▶ [Exercise data]:
——————————

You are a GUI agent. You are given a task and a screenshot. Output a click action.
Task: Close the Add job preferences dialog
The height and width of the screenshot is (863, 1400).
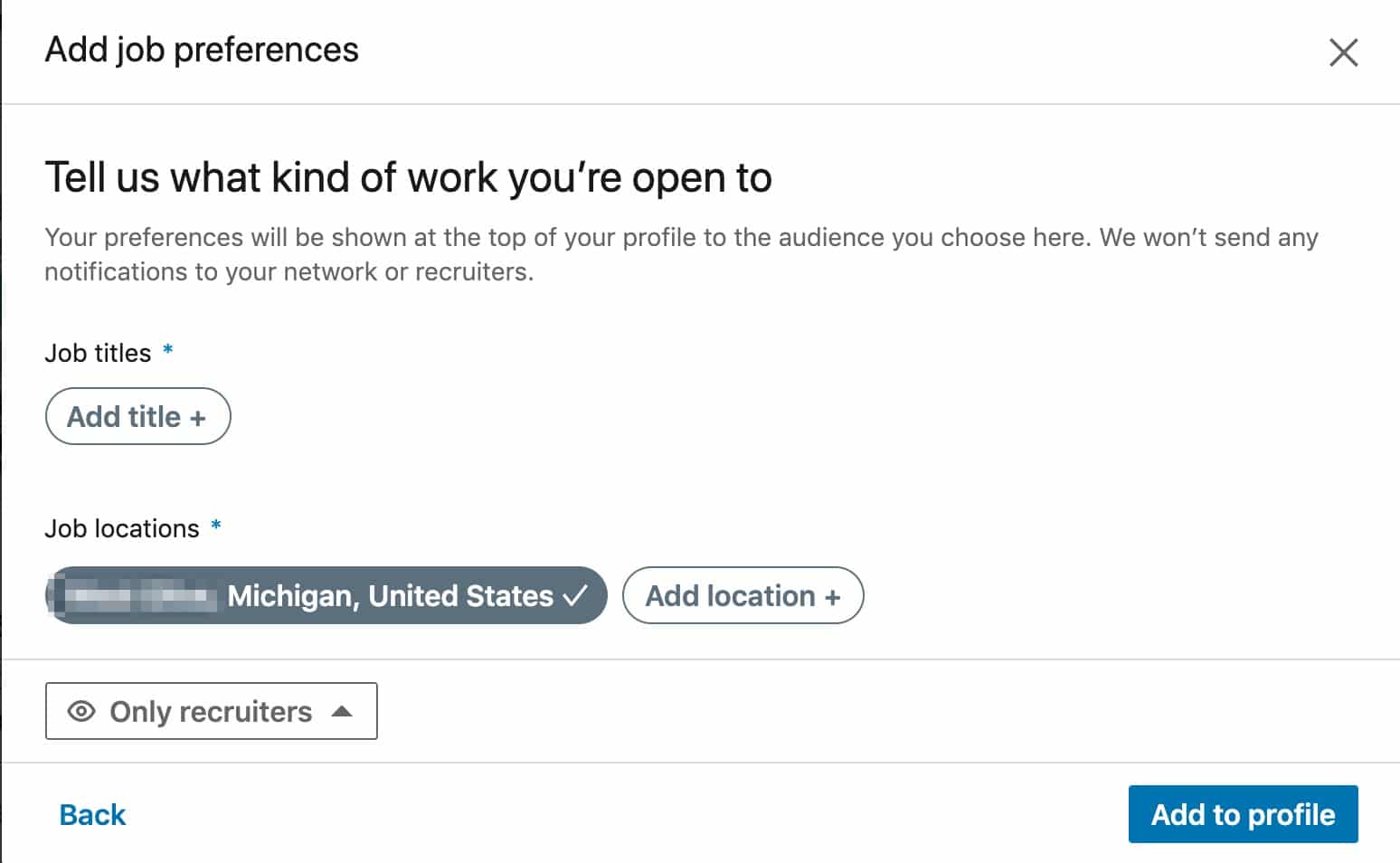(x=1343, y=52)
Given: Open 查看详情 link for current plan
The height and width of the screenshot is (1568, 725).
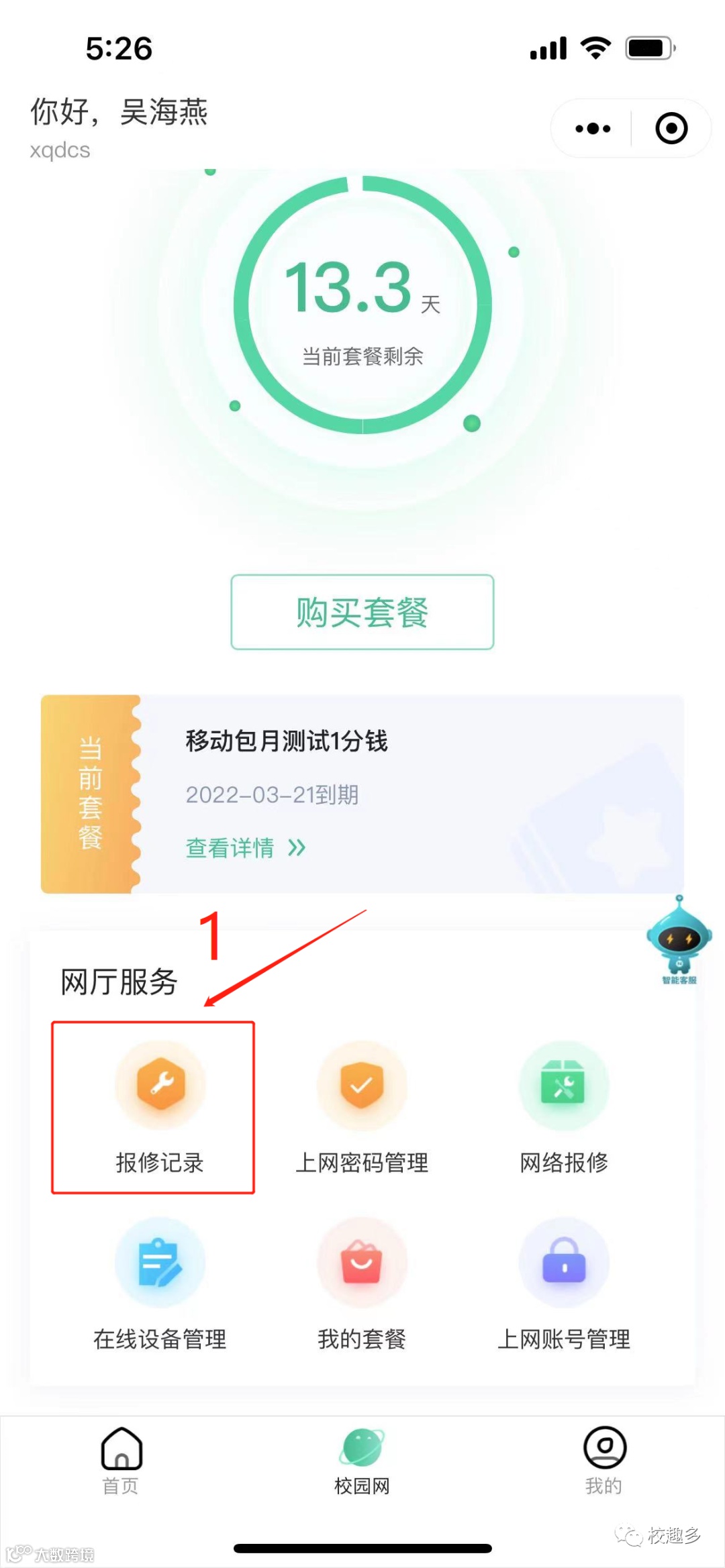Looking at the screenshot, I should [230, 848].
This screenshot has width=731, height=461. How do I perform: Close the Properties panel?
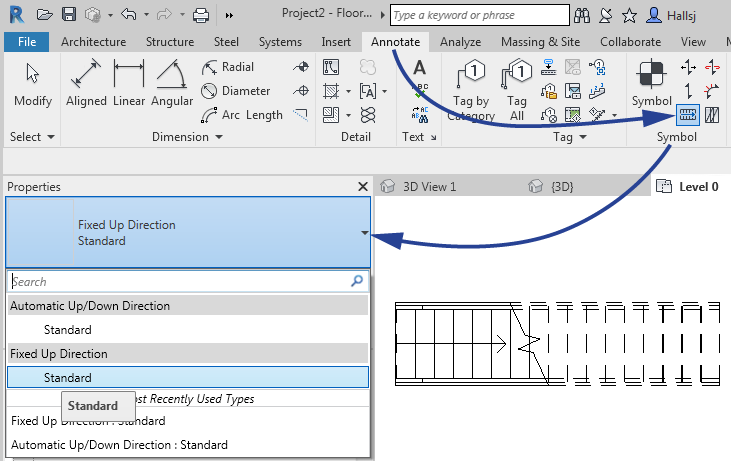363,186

——————————

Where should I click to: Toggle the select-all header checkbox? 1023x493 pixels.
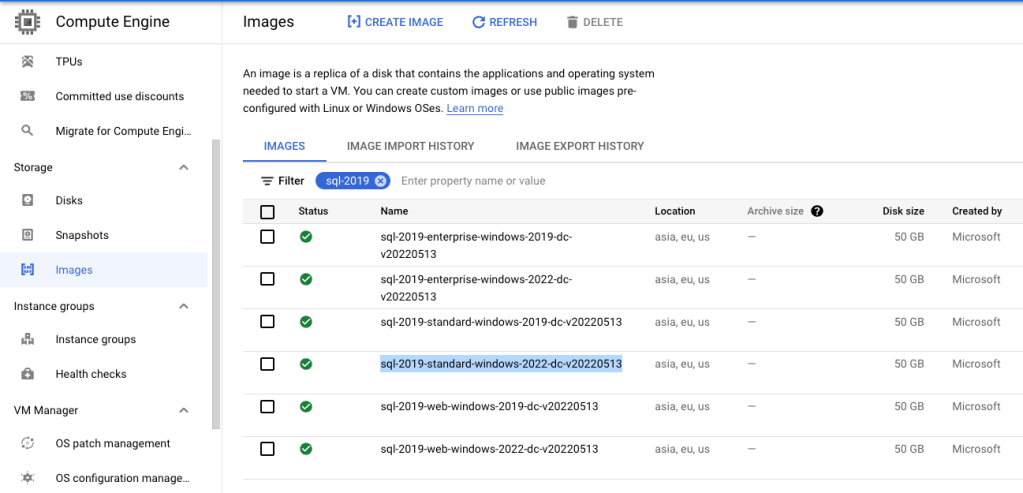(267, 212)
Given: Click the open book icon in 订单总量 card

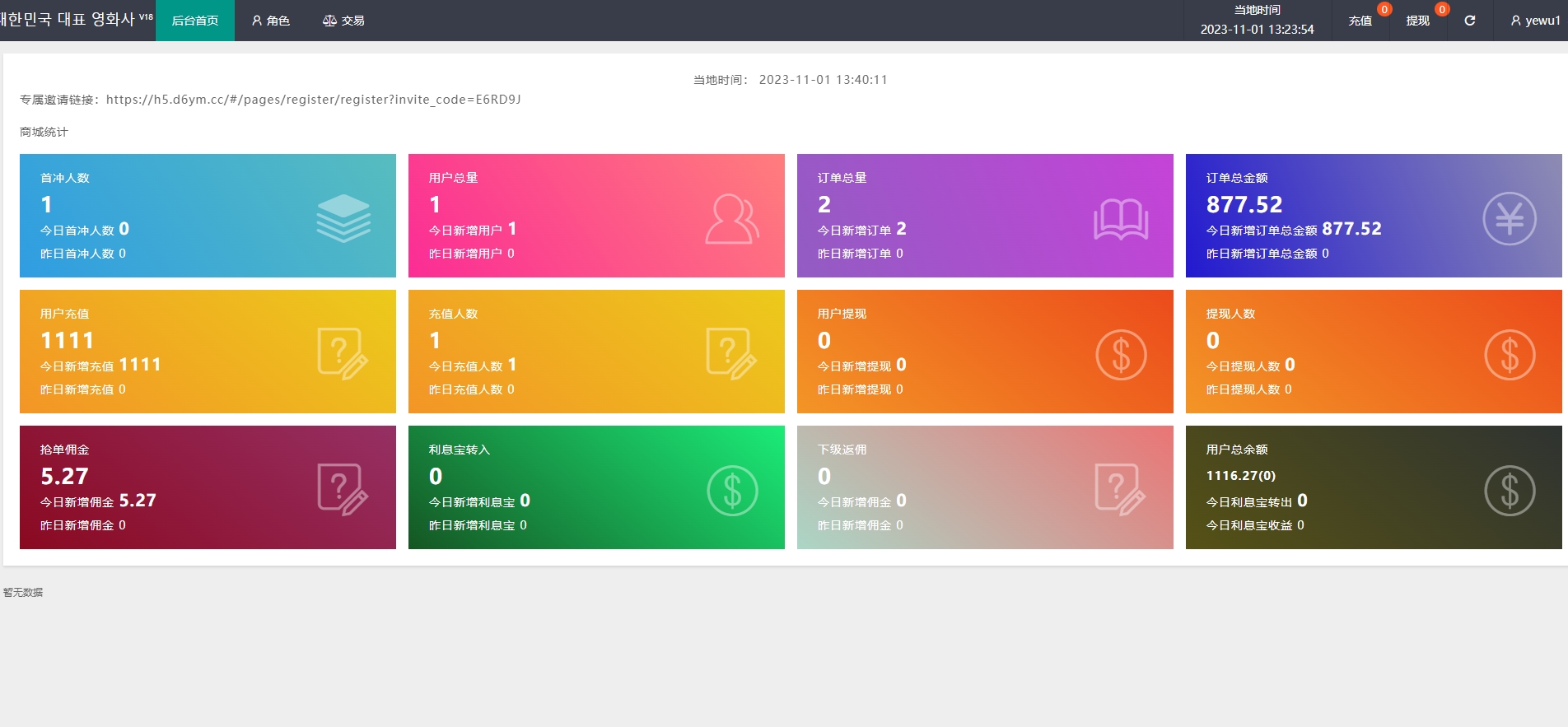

——————————

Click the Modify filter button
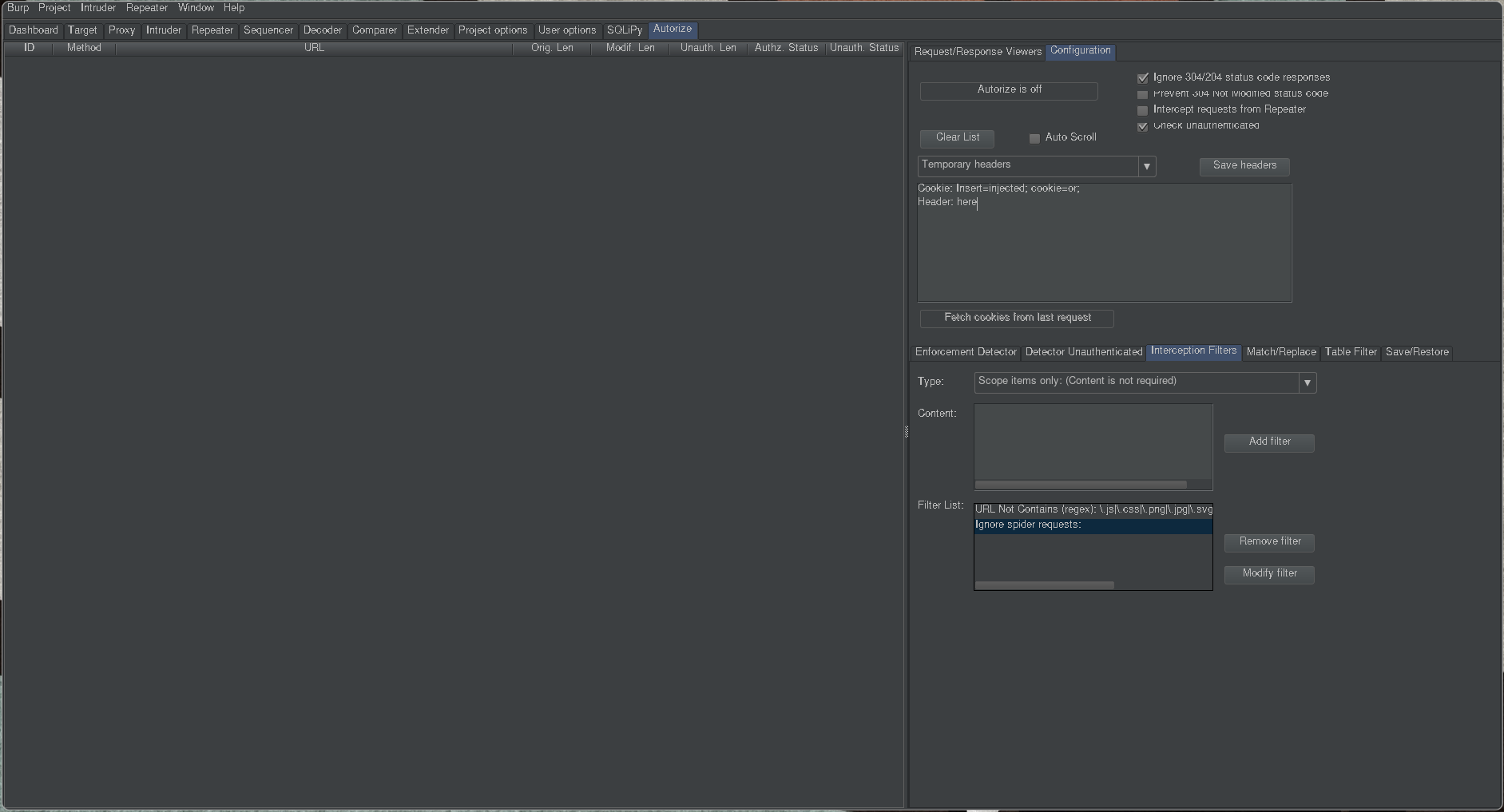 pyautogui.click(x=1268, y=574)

——————————

▶ [Problem description]: Reproduce the lines above beginning at the line that contains "Where should I" and ending at the line that contains "Given: Click the open book icon in 订单总量 card". No pictures.

▶ [Answer space]:
Where should I click to: Toggle the select-all header checkbox? 1023x493 pixels.
(267, 212)
Given: Click the open book icon in 订单总量 card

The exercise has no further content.